> TO DO
Without reproducing any picture, copy the records word for word.

> GIVEN INFORMATION
━━━━━━━━

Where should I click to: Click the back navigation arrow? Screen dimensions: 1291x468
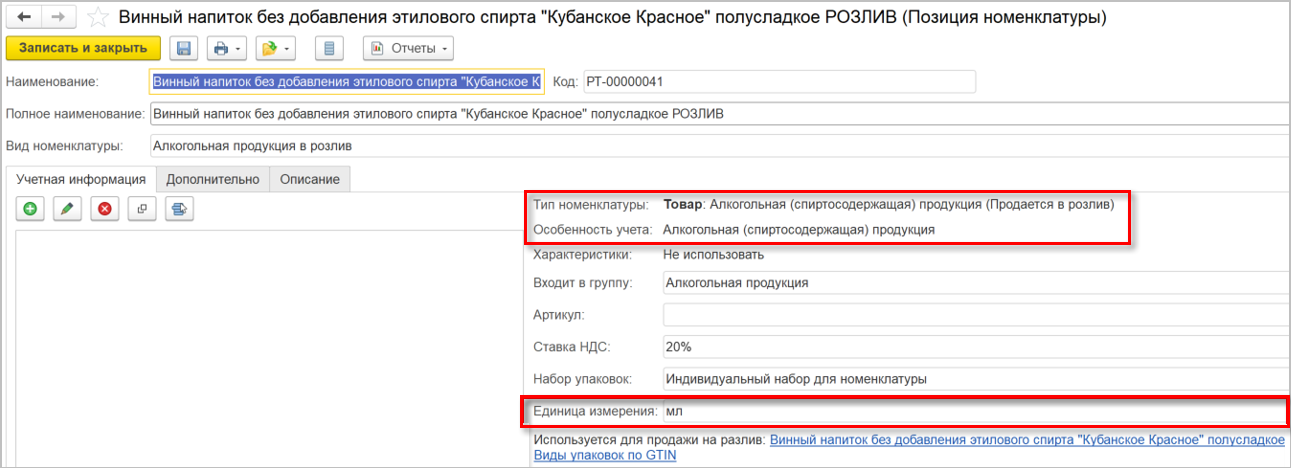(x=24, y=18)
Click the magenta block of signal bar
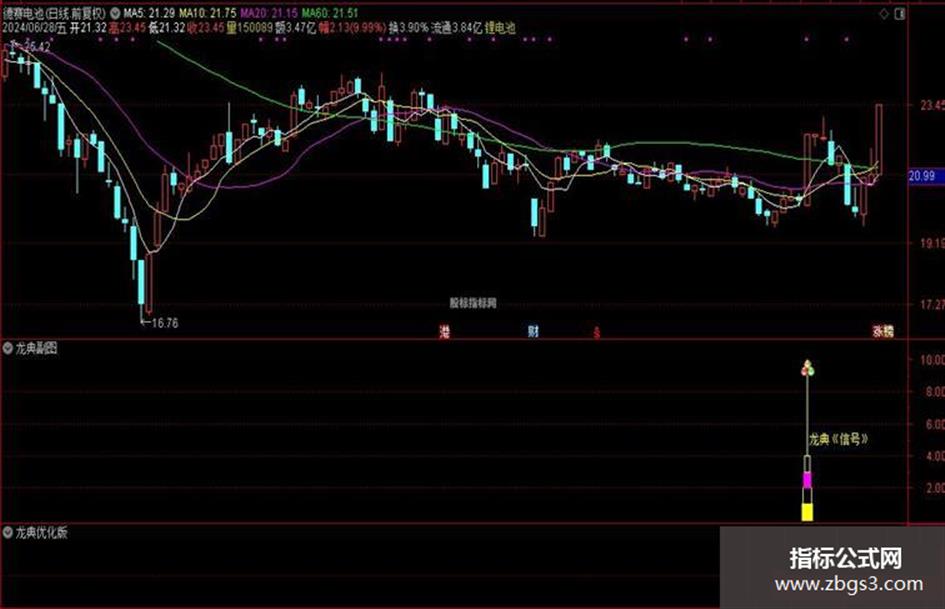Viewport: 945px width, 609px height. point(808,480)
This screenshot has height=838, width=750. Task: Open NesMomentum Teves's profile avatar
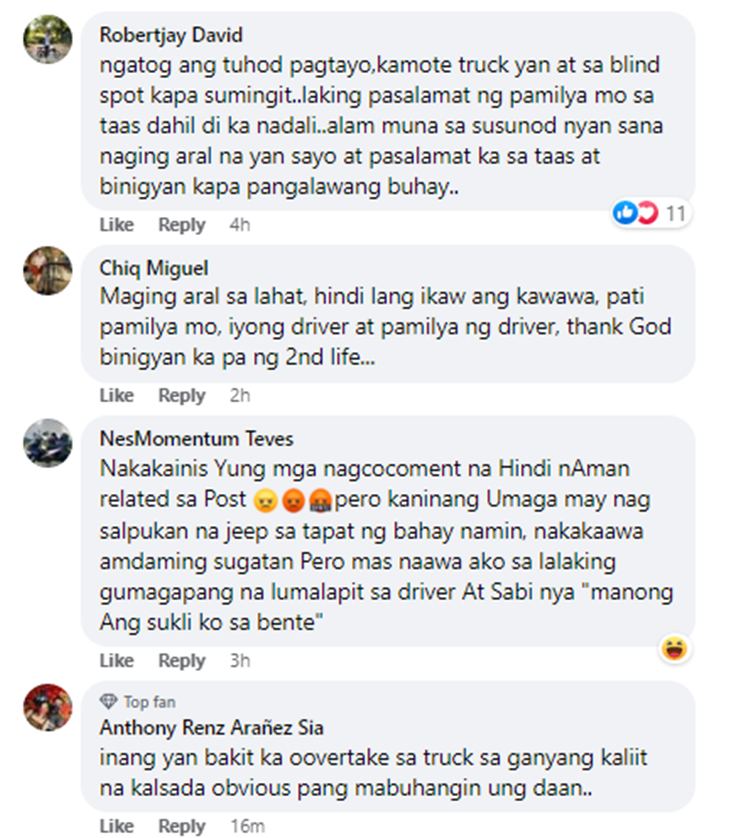pyautogui.click(x=48, y=443)
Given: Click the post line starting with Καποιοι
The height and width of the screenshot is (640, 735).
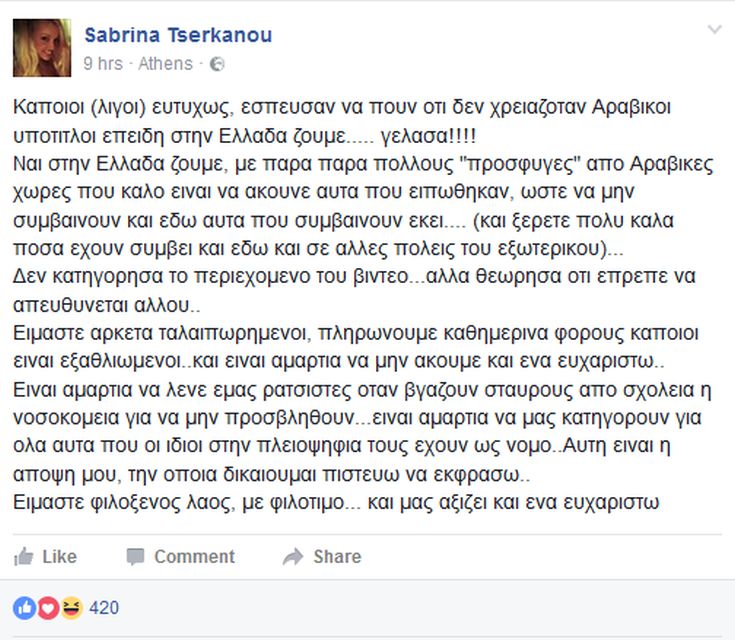Looking at the screenshot, I should [342, 107].
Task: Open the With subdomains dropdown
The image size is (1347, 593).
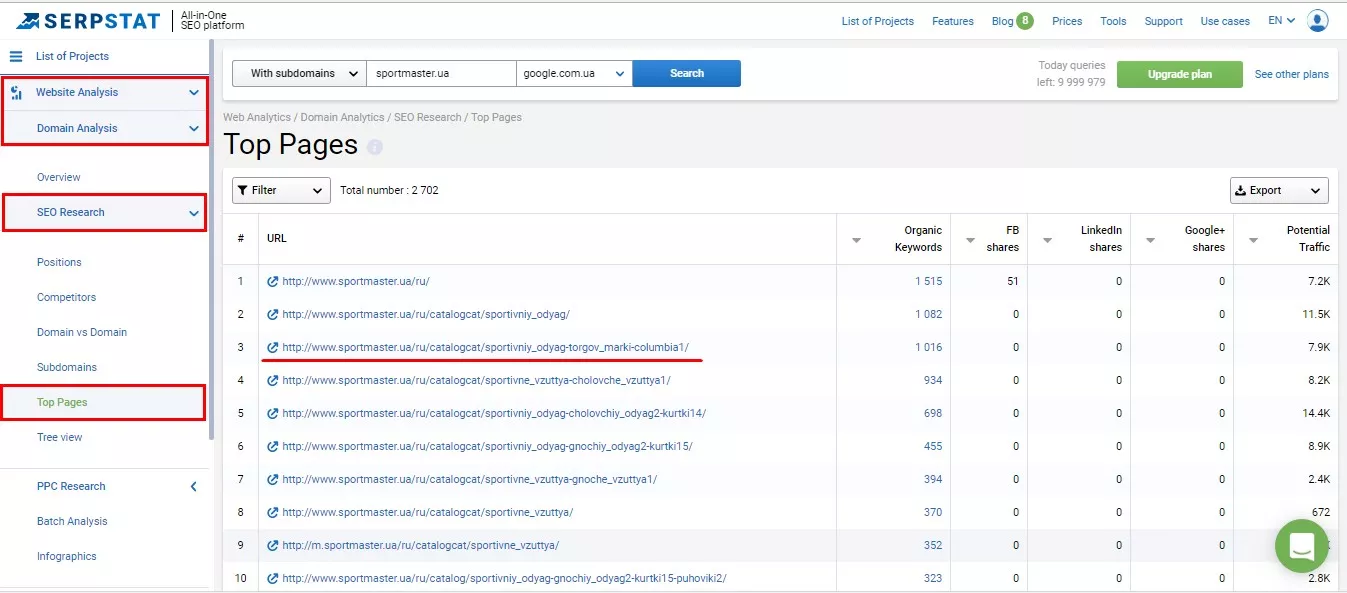Action: click(x=299, y=73)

━━━━━━━━

> WRITTEN SOLUTION
Where should I click to: Click the back navigation arrow? Screen dimensions: 1291x468
(x=24, y=18)
Click the magenta block of signal bar
Viewport: 945px width, 609px height. point(808,480)
This screenshot has height=838, width=750. Task: Open NesMomentum Teves's profile avatar
pyautogui.click(x=48, y=443)
Given: Click the post line starting with Καποιοι
The height and width of the screenshot is (640, 735).
Looking at the screenshot, I should [342, 107].
Task: Open the With subdomains dropdown
The image size is (1347, 593).
Action: click(x=299, y=73)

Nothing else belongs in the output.